Любопытно, что я никогда не пробовал показывать свои рисунки, напротив, я тщательно скрывал их от школьных товарищей и родителей. Почему — я и сам не знаю; возможно, из-за свойственной детям склонности делать изо всего тайну. Но, скорее всего, не была случайной скрытность, с какой я играл в «удостоверения» и «пропуска», открывающие их предъявителю доступ в подземные сокровищницы. Думаю, что я боялся насмешек. Хотя я знал, что это всего лишь игра, для меня с ней было связано что-то очень серьезное. Правда, об этой игре я рассказал в «Высоком Замке», но туда вошла лишь малая доля моих воспоминаний. Почему? Что ж, на этот вопрос я могу ответить хотя бы отчасти. Во-первых, в «Высоком Замке» я хотел опять превратиться в ребенка, которым когда-то был, свести комментарий к минимуму (я имею в виду комментарий с точки зрения здравомыслящего взрослого). Во-вторых, в процессе своего возникновения эта книга породила свою собственную «нормативную эстетику» (как в ходе любого процесса самоорганизации), и оказалось, что многое в моих воспоминаниях грозит внести диссонанс в этот канон. Не то чтобы я хотел что-нибудь скрыть из чувства вины или стыда, но было нечто такое, что плохо вязалось с моим детством, каким я взялся его описать. Прежде всего я хотел — намерение вряд ли осуществимое! — выделить, дистиллировать из всей моей жизни детство в чистом виде так, словно бы всех последующих наслоений — войны, массовых убийств, истребления, воздушных тревог и ночевок в подвалах, фальшивых документов, игры в прятки, смертельных опасностей, словно бы всего этого никогда не было. Ведь всего этого, несомненно, не существовало, когда я был ребенком или шестнадцатилетним гимназистом. Но в тексте я все же дал понять, что я не обо всем умолчал или хотел умолчать, заметив (не помню точно где), что любой человек может написать множество мало похожих одна на другую автобиографий в зависимости от избранной точки зрения и критериев отбора.
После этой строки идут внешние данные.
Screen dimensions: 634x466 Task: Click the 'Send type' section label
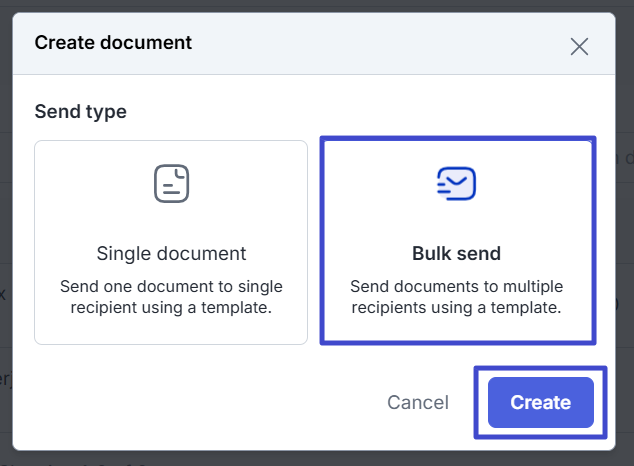pos(80,112)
Значение в человеческой жизни категорий «случайность» и «закономерность» я уяснил в военные годы, так сказать, инстинктивно, собственной кожей — не как мыслящий человек, но как преследуемый, загнанный зверь.
Я на практике мог убедиться, что жизнь и смерть зависят от мельчайших, пустячных обстоятельств: по этой или той улице ты пошел на работу, пришел ли ты к знакомому на час или двадцать минут позже, закрыты или открыты были двери подъезда во время уличной облавы. В то же время не следует думать, будто бы я, ведомый инстинктом самосохранения, выбирал — выражаясь языком естественных наук — оптимальную стратегию, стратегию максимальной предусмотрительности. Нет, нередко я шел навстречу опасности. Иногда потому, что считал это нужным, но иногда это было просто совершенной беспечностью и даже безумием. И теперь еще, вспоминая о такого рода отчаянных и идиотских поступках, я ощущаю страх, смешанный с удивлением,— отчего и зачем я вел себя именно так. К примеру, красть боеприпасы со «склада трофеев германских военно-воздушных сил» (я имел туда доступ как работник немецкой фирмы) и передавать их какому-то незнакомому мне человеку, о котором я знал лишь то, что он участник Сопротивления, я считал своим долгом. Но если мне надо было доставить в условленное место, допустим, какое-нибудь оружие как раз перед началом комендантского часа, а пользоваться трамваем при этом строжайше запрещалось (надо было идти пешком), я все же ехал трамваем. Однажды украинский полицейский в черной форме прыгнул на подножку трамвая и прижался ко мне сзади, чтобы ухватиться за ручку двери; это могло кончиться для меня очень плохо. Я проявил несубординацию, легкомыслие и глупость и все же поступил именно так. Что это было — вызов судьбе или недомыслие? Я и теперь не знаю.
Мне гораздо легче понять, почему я несколько раз побывал в гетто, когда оно еще существовало. Ведь там у меня были знакомые. Все они или почти все, насколько мне известно, погибли осенью 1942 года в газовых камерах концлагеря Белжец.